*What is expected:* Work through the listing below and give again exactly the lines from the one with "Task: Click net value 2.0130 of 何先生" to the one with "Image resolution: width=760", both ends included. All other lines and all pictures stay out.

==*==

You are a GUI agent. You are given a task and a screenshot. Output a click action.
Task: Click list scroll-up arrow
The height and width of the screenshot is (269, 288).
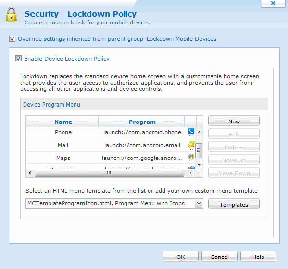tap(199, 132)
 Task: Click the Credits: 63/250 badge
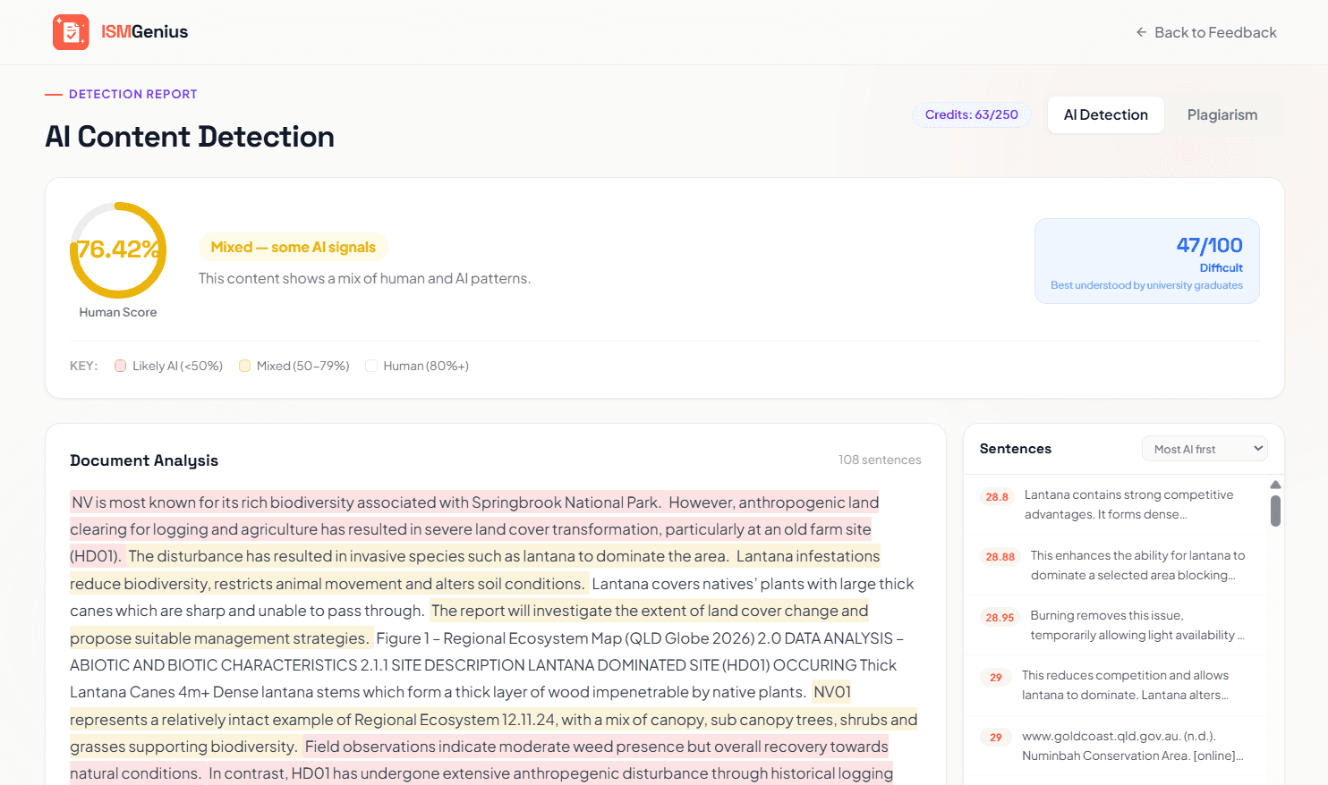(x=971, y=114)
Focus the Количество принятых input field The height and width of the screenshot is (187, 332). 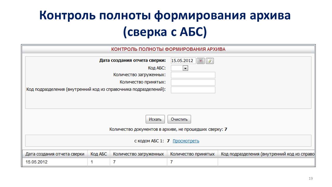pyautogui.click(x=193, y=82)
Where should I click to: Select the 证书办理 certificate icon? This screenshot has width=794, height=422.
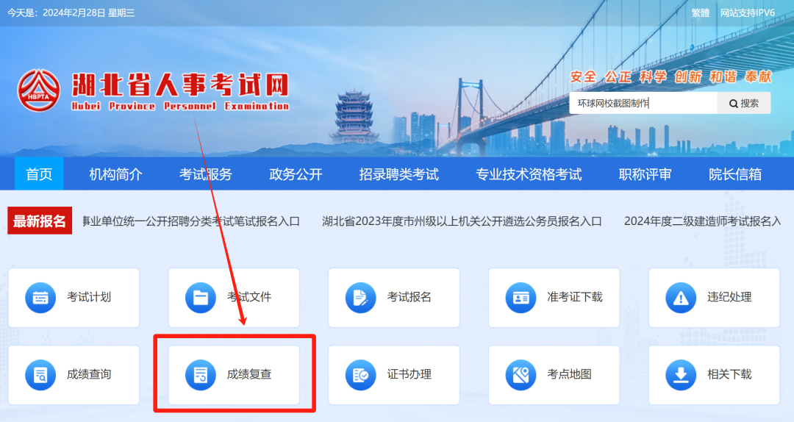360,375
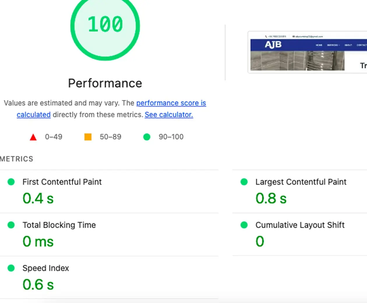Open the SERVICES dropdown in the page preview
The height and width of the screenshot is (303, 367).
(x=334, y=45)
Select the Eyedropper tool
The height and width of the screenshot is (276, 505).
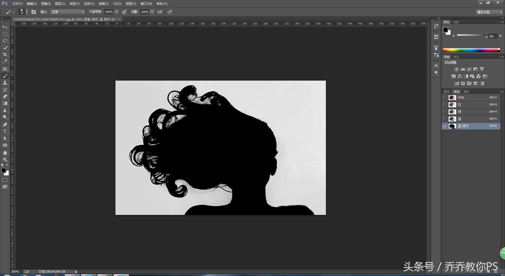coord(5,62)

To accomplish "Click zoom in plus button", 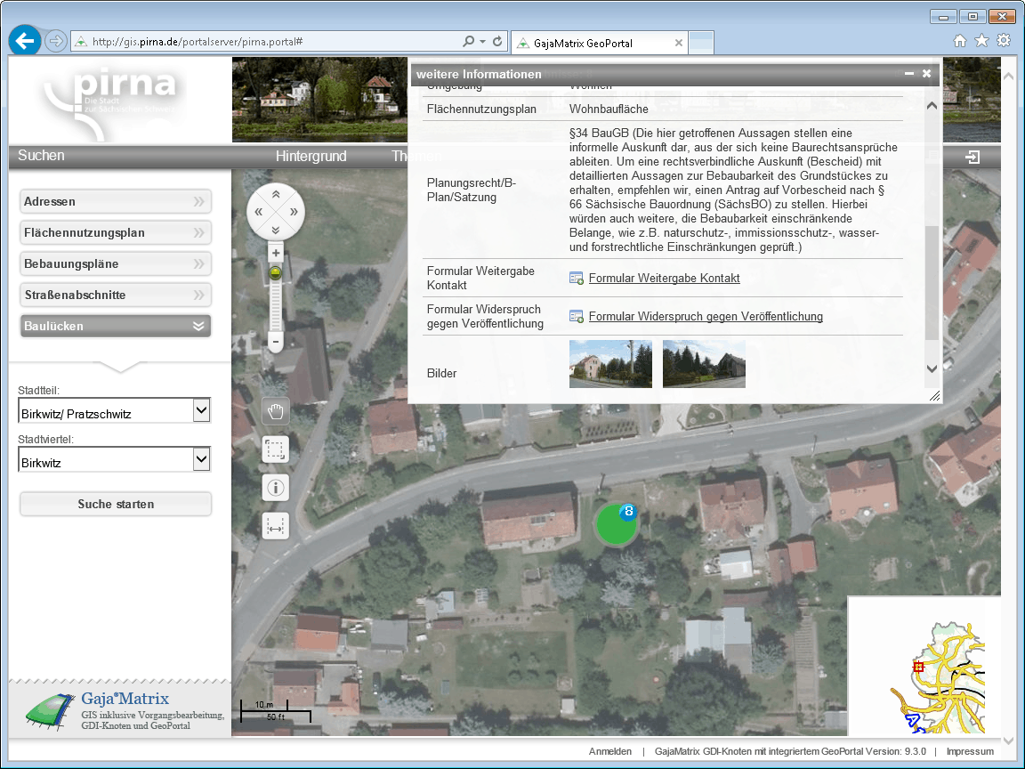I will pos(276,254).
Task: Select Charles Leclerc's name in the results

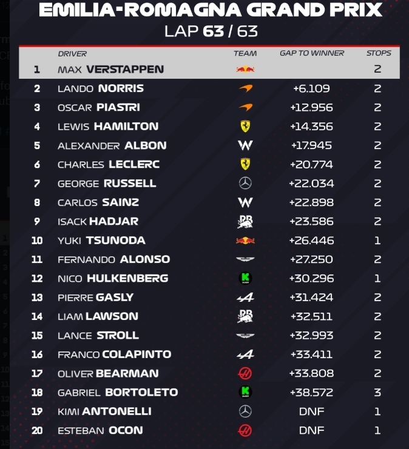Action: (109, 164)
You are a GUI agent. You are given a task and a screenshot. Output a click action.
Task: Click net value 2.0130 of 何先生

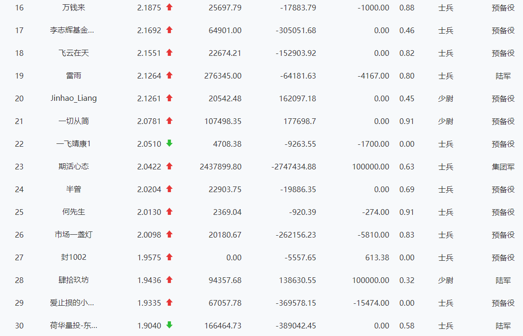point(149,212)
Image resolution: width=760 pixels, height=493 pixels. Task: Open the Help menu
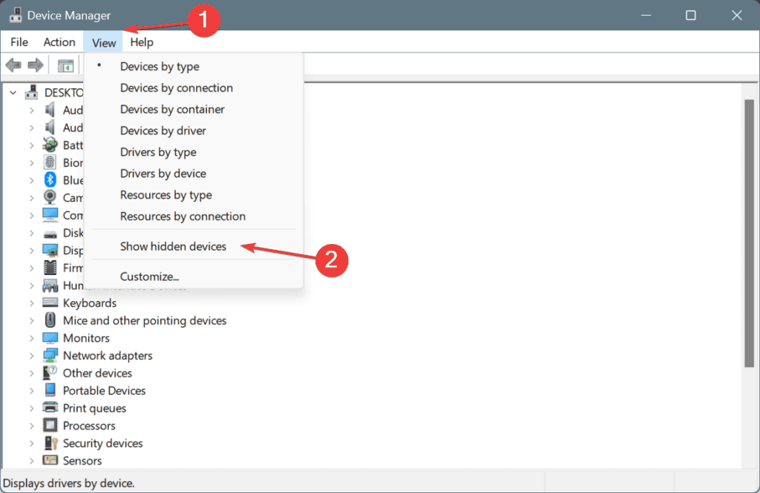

==*==

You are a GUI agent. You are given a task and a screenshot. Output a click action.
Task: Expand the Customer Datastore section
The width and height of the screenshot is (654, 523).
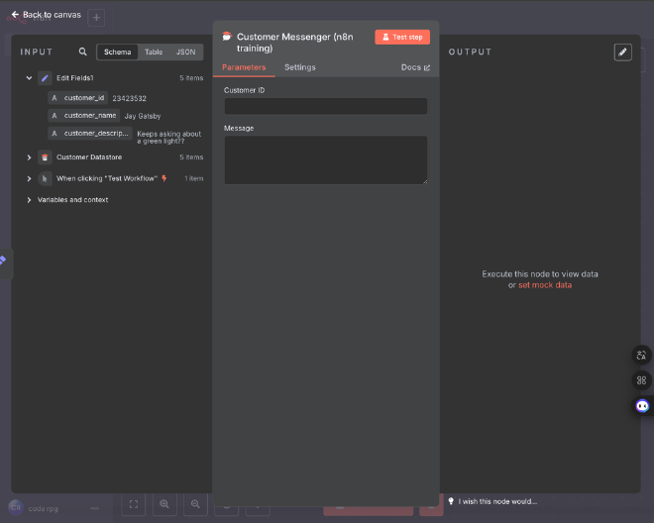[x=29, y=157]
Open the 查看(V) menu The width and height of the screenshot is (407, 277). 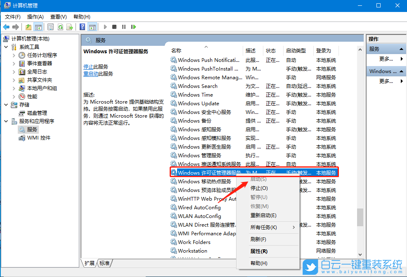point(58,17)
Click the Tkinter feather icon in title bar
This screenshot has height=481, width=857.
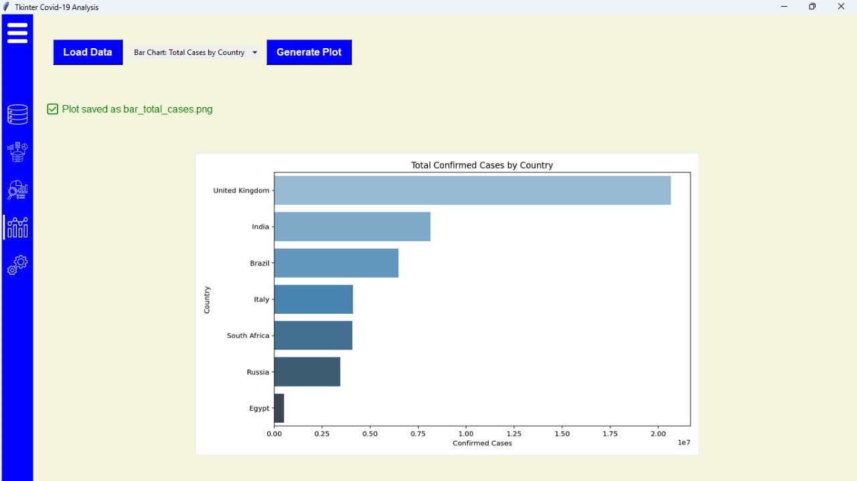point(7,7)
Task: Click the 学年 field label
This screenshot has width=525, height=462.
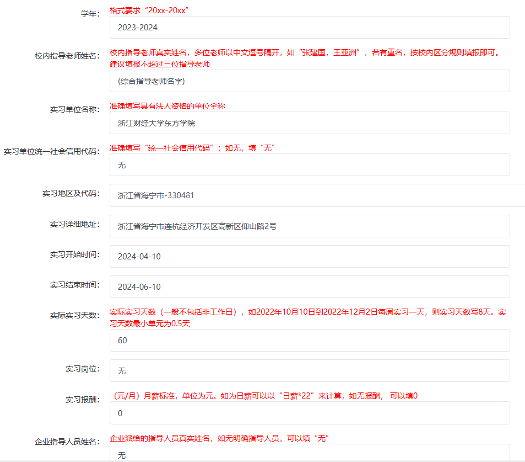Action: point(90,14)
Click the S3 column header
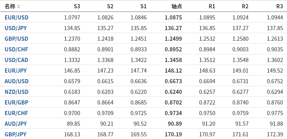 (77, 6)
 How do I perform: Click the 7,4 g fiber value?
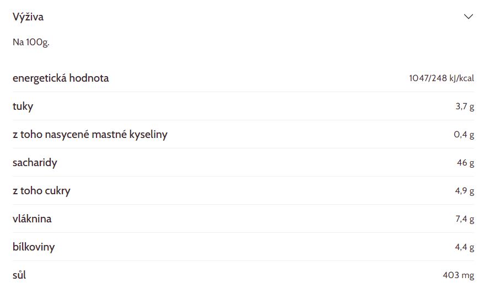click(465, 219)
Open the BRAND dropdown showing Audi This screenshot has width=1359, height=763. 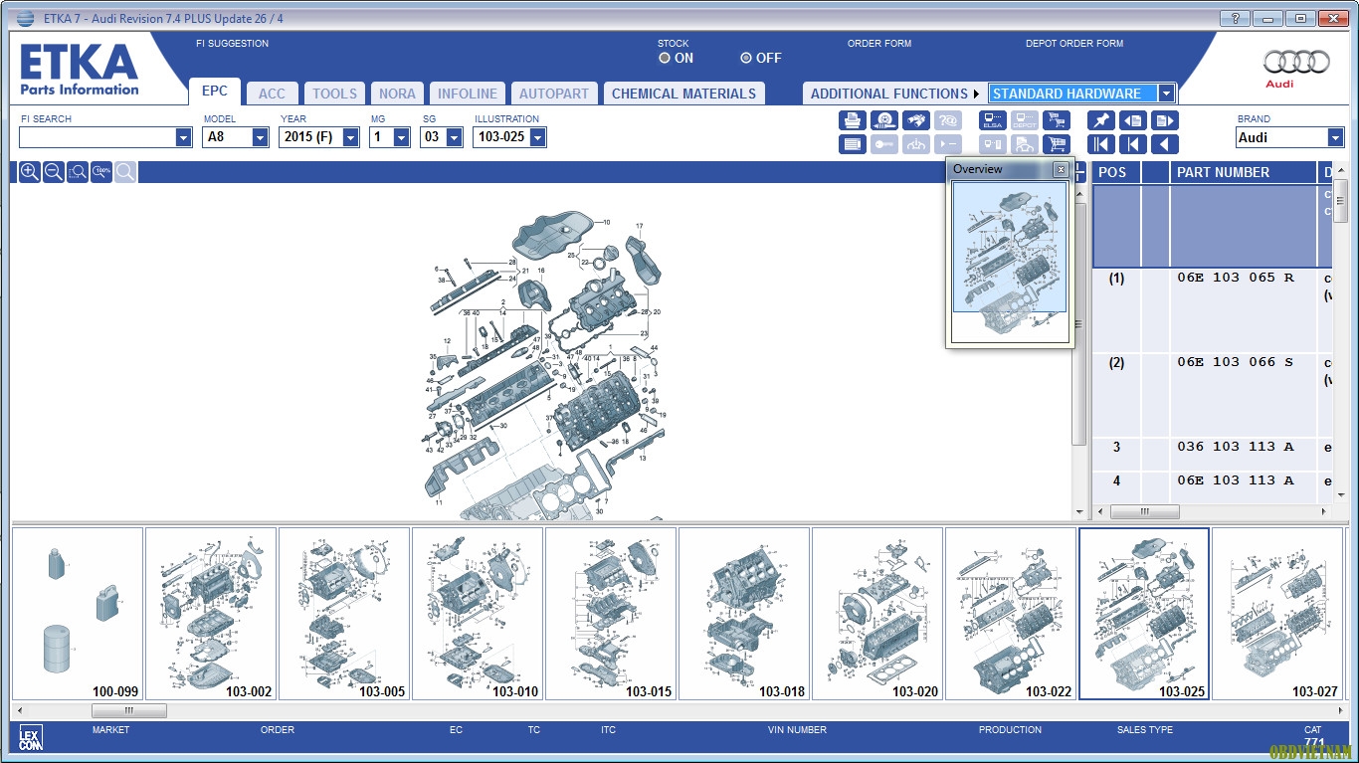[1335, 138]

==*==

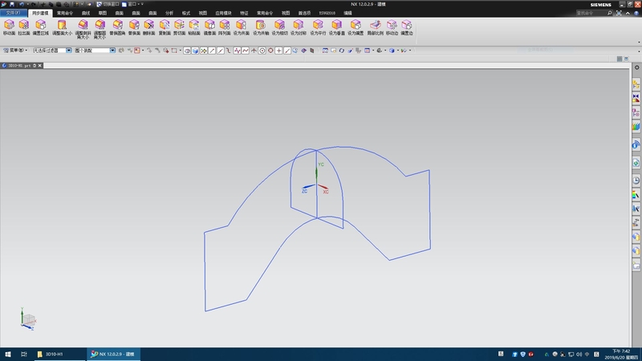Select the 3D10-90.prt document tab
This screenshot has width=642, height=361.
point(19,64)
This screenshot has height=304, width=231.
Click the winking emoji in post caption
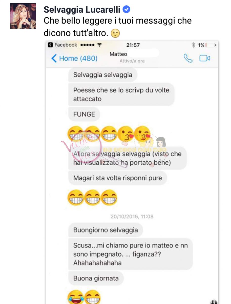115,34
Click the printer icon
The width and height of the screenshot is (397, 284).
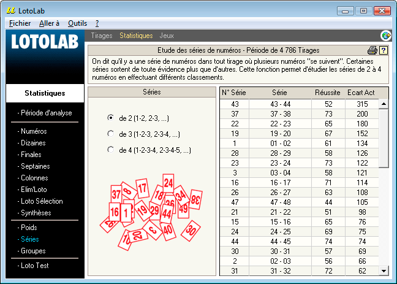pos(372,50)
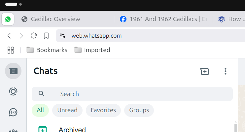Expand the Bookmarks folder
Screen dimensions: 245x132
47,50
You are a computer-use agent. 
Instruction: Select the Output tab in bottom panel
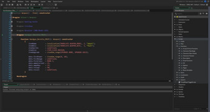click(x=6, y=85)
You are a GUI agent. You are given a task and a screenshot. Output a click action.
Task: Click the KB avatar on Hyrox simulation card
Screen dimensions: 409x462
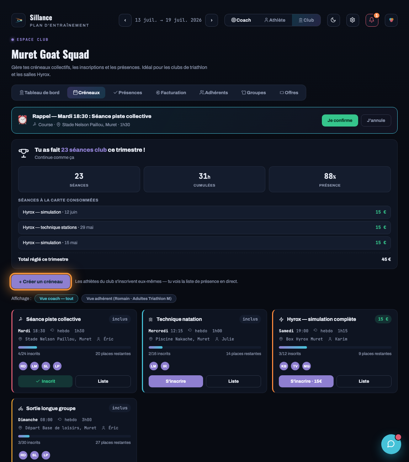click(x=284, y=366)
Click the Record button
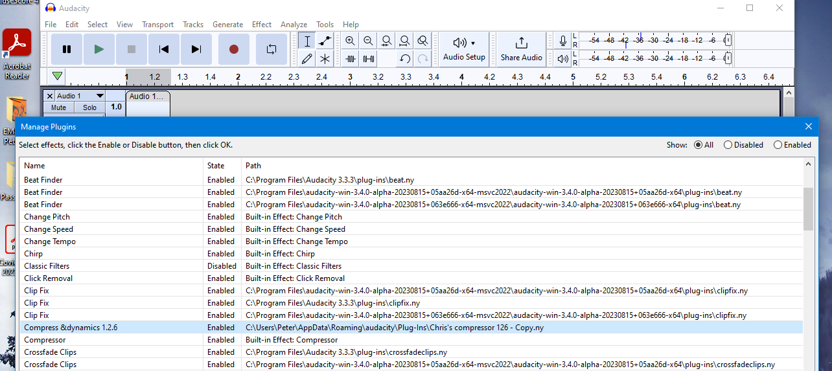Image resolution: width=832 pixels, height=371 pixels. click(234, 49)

==*==

*Solution to this task:*
Task: Click net value 2.0130 of 何先生

point(149,212)
Image resolution: width=760 pixels, height=493 pixels. Task: Open the Help menu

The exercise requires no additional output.